Leonard Lehrman and Joel Mandelbaum: Harmonize Your Spirit with My Calm. Ravello. $14.99.
Scott Perkins: The Stolen Child; A Word Out of the Sea; The World of Dream. Audivi conducted by Scott Perkins. Navona. $14.99.
Sacred choral music of the 16th century is certainly a niche interest, and such music from a now-little-known composer even more so. Yet there are undiscovered beauties aplenty in the works of Pierre de Manchicourt on a new MSR Classics CD. Manchicourt (c. 1510-1564) is yet another of the many composers who, famous in their own time, soon fell into obscurity after their death – and the music on this disc helps show why. It is uniformly beautiful – Manchicourt was clearly highly skilled at vocal writing in the forms of his time (principally masses and motets). But even though Manchicourt adopted some more-forward-looking approaches in his later motets, producing smoother melodic lines and frequent imitative vocal sections, all his music sounds firmly planted within his lifespan and more old-fashioned than that of such near-contemporaries as Nicolas Gombert.
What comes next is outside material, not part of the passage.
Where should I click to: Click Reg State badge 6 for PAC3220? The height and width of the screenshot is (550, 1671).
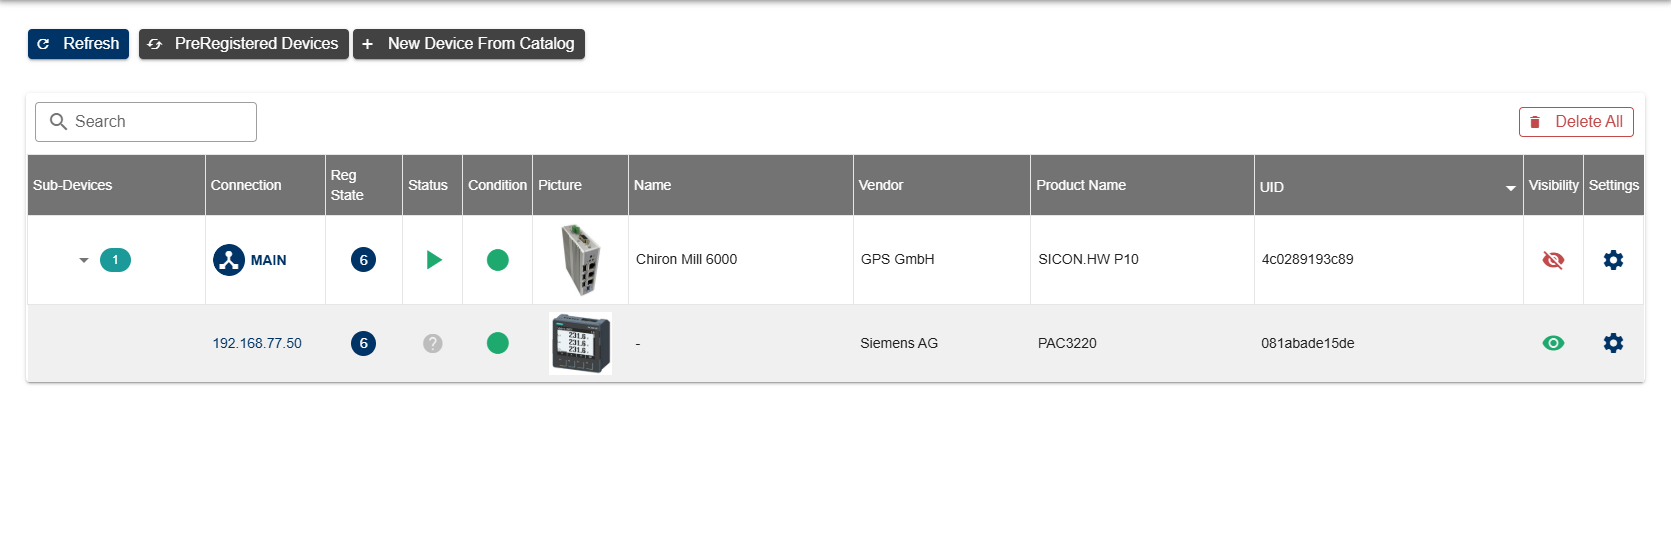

Manchicourt’s innovations were modest ones, surely sufficient to make his music interesting when it was composed but not enough to give it staying power thereafter. Nevertheless, there is extraordinary vocal beauty here, whether in the extended five-movement Missa Reges Terrae or in the five shorter works performed with great vocal smoothness and lovely blending by the Choir of St. Luke in the Fields under David Shuler. This choir is diligent about following historic performance practices, and the result is a recording whose lovely flow is evident from start to finish. The voices themselves are excellently balanced, and Shuler draws attention to the occasional unexpected elements of Manchicourt’s music – including unexpected dissonances and some difficult-to-negotiate vocal leaps – without allowing them to dominate what is essentially music planted firmly in the time in which it was written. This is a disc for people whose love of Renaissance-era music encompasses less-known as well as familiar composers, as long as their works sound as warmly convincing as they do here.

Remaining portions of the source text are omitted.